Namun, dari tahun ke tahun, realisasi penyaluran daging kurban di lapangan masih menyisakan persoalan klasik: pembagian yang tidak merata. Penerima daging kurban sering kali didominasi oleh kalangan tertentu, seperti panitia kurban, pengurus masjid, atau warga yang tinggal di lingkungan dengan kondisi ekonomi menengah ke atas.

Sebaliknya, di kawasan padat penduduk dengan jumlah hewan kurban terbatas, setiap warga hanya menerima daging kurban dalam jumlah minim—sekitar 5 ons (campur tulang). Tak jarang, kondisi ini memaksa warga untuk mencari ke tempat lain, rela antre lama, berdesak-desakan, bahkan berpindah dari satu lokasi ke lokasi lain demi memperoleh bagian daging kurban.

Berbanding terbalik dengan lingkungan elite yang penduduknya relatif sedikit dan jumlah hewan kurban yang disalurkan cukup banyak. Di wilayah seperti ini, pembagian daging kurban bisa mencapai 1 kilogram per orang, bahkan tanpa campuran tulang atau jeroan.
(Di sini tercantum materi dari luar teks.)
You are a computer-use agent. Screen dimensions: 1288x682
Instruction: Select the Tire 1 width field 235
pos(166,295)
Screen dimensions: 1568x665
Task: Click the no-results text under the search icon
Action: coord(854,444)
Tidak sedikit pula panitia dan pengurus masjid yang mendapatkan jatah lebih banyak dibanding masyarakat umum.

Kondisi serupa juga terlihat pada hewan kurban yang disalurkan oleh para elite politik melalui jalur partai. Pembagian daging kurban dari jalur ini lebih banyak dinikmati/dirasakan oleh pengurus dan kader partai politik, alih-alih masyarakat luas.

Situasi ini tentu perlu menjadi bahan evaluasi bagi semua pihak yang terlibat dalam pelaksanaan kurban. Prinsip utama dari ibadah kurban adalah keikhlasan dan semangat berbagi kebahagiaan, khususnya kepada mereka yang secara ekonomi tergolong kurang mampu. Merekalah yang seharusnya lebih diutamakan, mengingat kesempatan untuk mengonsumsi daging sapi atau kambing sangat jarang mereka miliki karena harganya yang tinggi.

Sungguh mulia jika seseorang menyalurkan hewan kurban dengan niat ikhlas demi meringankan beban dan menyebarkan kebahagiaan kepada Masyarakat yang kurang mampu.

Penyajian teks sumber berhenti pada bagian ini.